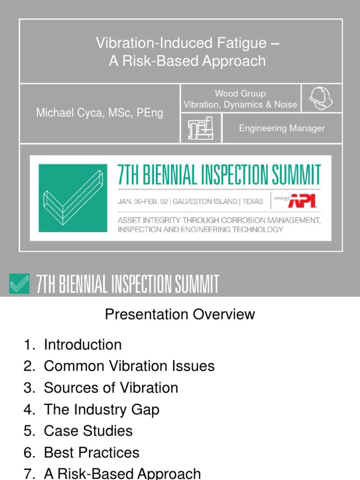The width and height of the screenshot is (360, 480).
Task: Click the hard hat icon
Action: pyautogui.click(x=322, y=98)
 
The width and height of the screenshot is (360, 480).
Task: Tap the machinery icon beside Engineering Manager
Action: pyautogui.click(x=201, y=128)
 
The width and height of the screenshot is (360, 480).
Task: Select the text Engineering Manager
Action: pyautogui.click(x=282, y=128)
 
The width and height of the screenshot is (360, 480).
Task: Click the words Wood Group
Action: pyautogui.click(x=240, y=94)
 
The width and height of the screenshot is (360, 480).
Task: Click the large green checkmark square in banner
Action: pyautogui.click(x=73, y=198)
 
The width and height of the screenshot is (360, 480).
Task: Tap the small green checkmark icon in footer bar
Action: pyautogui.click(x=19, y=284)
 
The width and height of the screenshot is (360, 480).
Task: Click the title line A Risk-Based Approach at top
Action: pyautogui.click(x=187, y=61)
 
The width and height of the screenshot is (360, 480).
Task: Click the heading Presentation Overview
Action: pyautogui.click(x=180, y=314)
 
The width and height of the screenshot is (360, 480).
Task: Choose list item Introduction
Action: pyautogui.click(x=82, y=345)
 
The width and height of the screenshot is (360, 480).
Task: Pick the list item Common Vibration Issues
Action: pyautogui.click(x=129, y=366)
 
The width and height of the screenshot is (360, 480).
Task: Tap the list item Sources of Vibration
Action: pyautogui.click(x=111, y=388)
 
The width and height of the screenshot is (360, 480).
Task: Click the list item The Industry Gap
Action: pyautogui.click(x=101, y=410)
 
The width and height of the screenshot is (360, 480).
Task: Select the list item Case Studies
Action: pyautogui.click(x=88, y=431)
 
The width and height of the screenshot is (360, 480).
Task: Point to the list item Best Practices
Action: pyautogui.click(x=91, y=453)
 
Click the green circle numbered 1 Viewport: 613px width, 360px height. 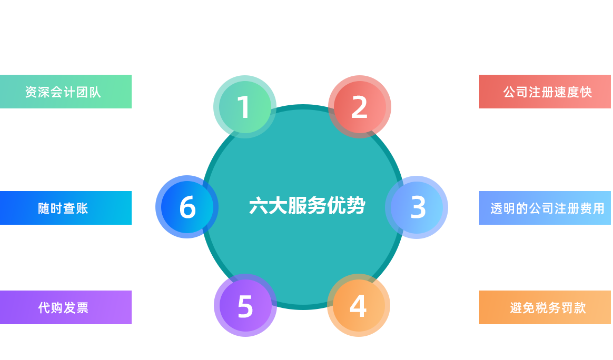tap(244, 107)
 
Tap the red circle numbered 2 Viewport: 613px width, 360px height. tap(359, 107)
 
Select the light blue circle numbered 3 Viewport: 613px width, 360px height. tap(418, 207)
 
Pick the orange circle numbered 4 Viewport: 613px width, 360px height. tap(358, 306)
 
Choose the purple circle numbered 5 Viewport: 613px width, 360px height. tap(245, 306)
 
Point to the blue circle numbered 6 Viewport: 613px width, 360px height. tap(187, 207)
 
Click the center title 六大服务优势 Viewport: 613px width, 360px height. tap(307, 206)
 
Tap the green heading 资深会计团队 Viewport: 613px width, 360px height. tap(63, 92)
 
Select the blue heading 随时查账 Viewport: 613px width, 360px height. tap(63, 208)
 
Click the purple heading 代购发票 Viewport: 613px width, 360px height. tap(63, 307)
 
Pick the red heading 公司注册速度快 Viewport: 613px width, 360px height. tap(548, 92)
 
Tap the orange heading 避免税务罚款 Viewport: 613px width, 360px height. tap(548, 307)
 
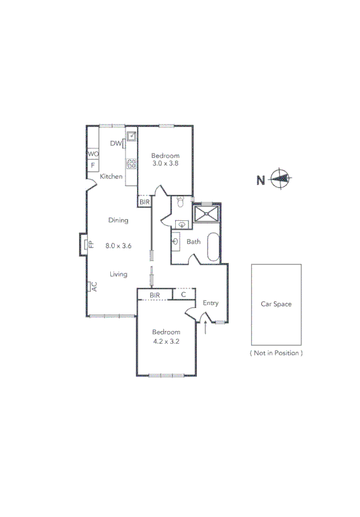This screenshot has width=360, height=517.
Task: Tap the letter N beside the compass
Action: (x=261, y=180)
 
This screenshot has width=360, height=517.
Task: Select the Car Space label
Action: (x=276, y=304)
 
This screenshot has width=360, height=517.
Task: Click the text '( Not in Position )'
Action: (x=276, y=352)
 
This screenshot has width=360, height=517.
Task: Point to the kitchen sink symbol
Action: (x=131, y=136)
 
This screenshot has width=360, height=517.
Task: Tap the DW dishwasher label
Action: (x=115, y=144)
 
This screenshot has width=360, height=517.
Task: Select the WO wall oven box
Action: (x=93, y=154)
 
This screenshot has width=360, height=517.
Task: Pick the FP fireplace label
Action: (x=91, y=244)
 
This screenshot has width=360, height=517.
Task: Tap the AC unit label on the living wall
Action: (x=93, y=287)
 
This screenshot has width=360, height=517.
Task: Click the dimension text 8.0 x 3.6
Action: (x=118, y=245)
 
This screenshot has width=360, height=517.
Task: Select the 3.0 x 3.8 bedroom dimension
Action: (x=166, y=164)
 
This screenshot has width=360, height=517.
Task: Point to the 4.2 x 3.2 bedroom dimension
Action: (x=166, y=341)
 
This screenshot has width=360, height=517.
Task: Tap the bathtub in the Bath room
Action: (x=213, y=248)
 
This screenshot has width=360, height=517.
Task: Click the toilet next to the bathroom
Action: (x=181, y=203)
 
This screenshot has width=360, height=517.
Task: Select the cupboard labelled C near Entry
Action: (x=184, y=295)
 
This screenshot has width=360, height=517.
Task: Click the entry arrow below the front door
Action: (x=206, y=327)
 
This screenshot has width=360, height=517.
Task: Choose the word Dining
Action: (x=118, y=220)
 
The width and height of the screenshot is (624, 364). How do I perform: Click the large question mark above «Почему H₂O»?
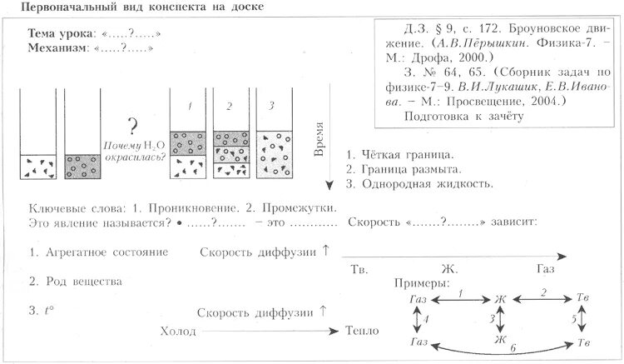(131, 127)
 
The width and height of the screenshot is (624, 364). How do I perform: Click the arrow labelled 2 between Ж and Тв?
(542, 297)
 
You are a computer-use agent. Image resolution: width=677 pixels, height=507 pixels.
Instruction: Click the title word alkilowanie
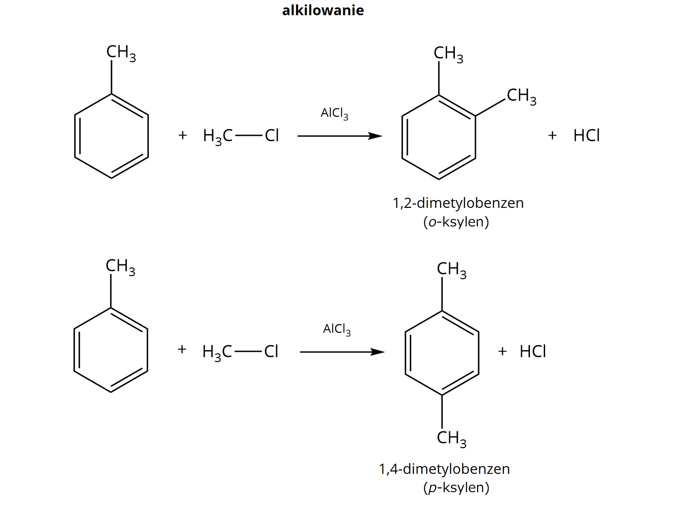coord(323,11)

━━━━

Format the listing, from the line with "the large question" through its end, as a Markdown table with the columns Row and Listing line, one non-blank line per row and the pictures left out.

| Row | Listing line |
|---|---|
| 1 | The width and height of the screenshot is (624, 364). How do I perform: Click the large question mark above «Почему H₂O»? |
| 2 | (131, 127) |
| 3 | The width and height of the screenshot is (624, 364). How do I perform: Click the arrow labelled 2 between Ж and Тв? |
| 4 | (542, 297) |
| 5 | You are a computer-use agent. Image resolution: width=677 pixels, height=507 pixels. |
| 6 | Instruction: Click the title word alkilowanie |
| 7 | coord(323,11) |